Rabbin   Massorti  , immense bibliste dont l’œuvre a été couronnée en 1994 par le prestigieux Prix-Israël  , la plus haute distinction israélienne pour les sciences et les lettres. Maître d’une génération de chercheurs biblistes israéliens.

Moshe Greenberg est né à Philadelphie le 10 Juillet 1928.

Élevé dans une famille juive américaine sioniste, parlant l’Hébreu, il étudia la Bible et la Littérature Hébraïque depuis son plus jeune age.

A l’Université de Pennsylvanie où il reçut un Ph.D. en 1954, il étudia la Bible et l’Assyriologie avec E.A. Speiser ; simultanément, il étudia le Judaïsme Post-biblique au Jewish Theological Seminary of America.
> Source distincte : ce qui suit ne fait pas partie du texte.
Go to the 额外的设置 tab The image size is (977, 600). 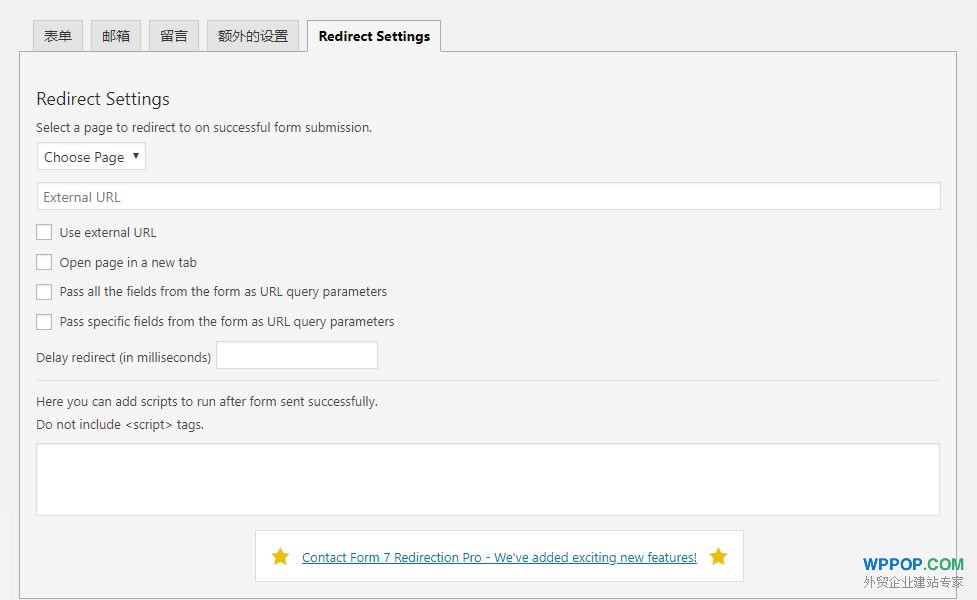click(x=253, y=36)
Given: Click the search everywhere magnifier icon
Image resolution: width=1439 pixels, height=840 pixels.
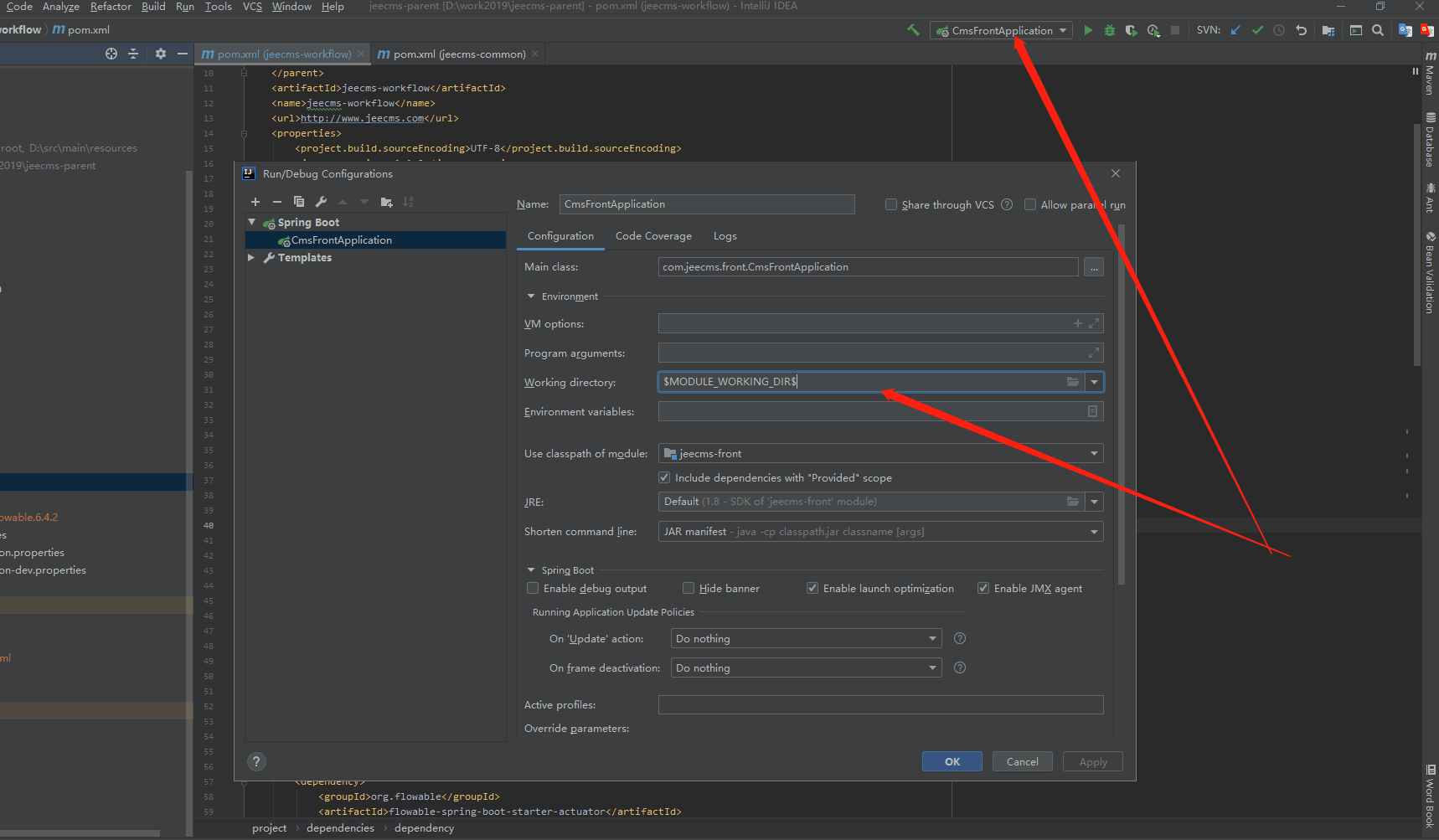Looking at the screenshot, I should pos(1377,30).
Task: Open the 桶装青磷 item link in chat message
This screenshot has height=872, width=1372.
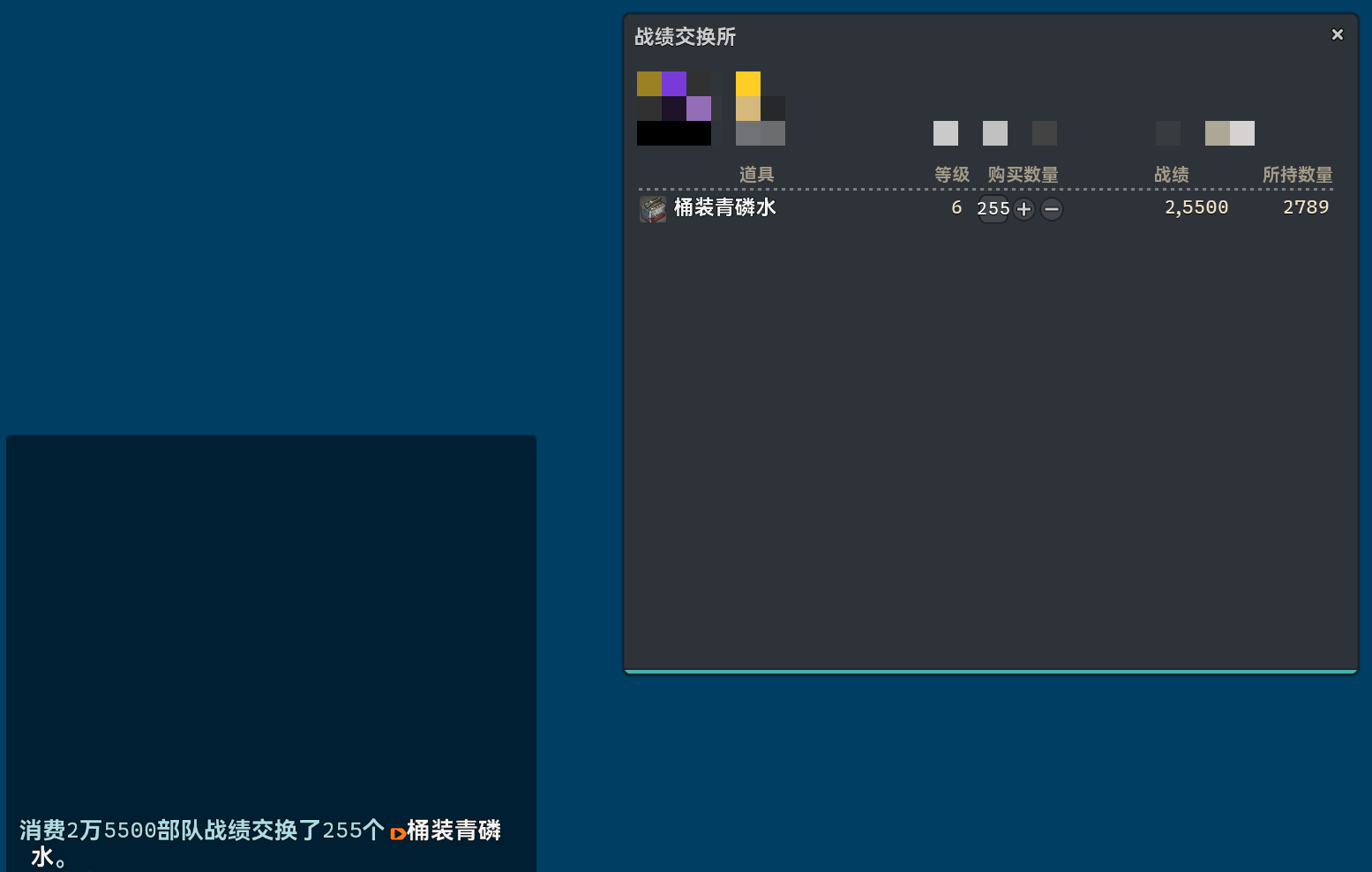Action: [454, 831]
Fortement influencée par l’approche Biblique/Assyriologique, de Speiser et par les travaux de l’érudit Israélien Yehezkel Kaufmann en pensée Biblique et religion, la pensée de Greenberg se caractérise par l’intégration critique du Proche Orient antique et d’éléments Juifs dans ses explications de la Bible.

Greenberg enseigna la Bible et le Judaïsme à l’Université de Pennsylvanie de 1964 à 1970 et à l’Université Hébraïque de Jérusalem de 1970 à 1996. Il fut le premier spécialiste de la Bible Juive titularisé dans une université américaine laïque, après la seconde guerre mondiale.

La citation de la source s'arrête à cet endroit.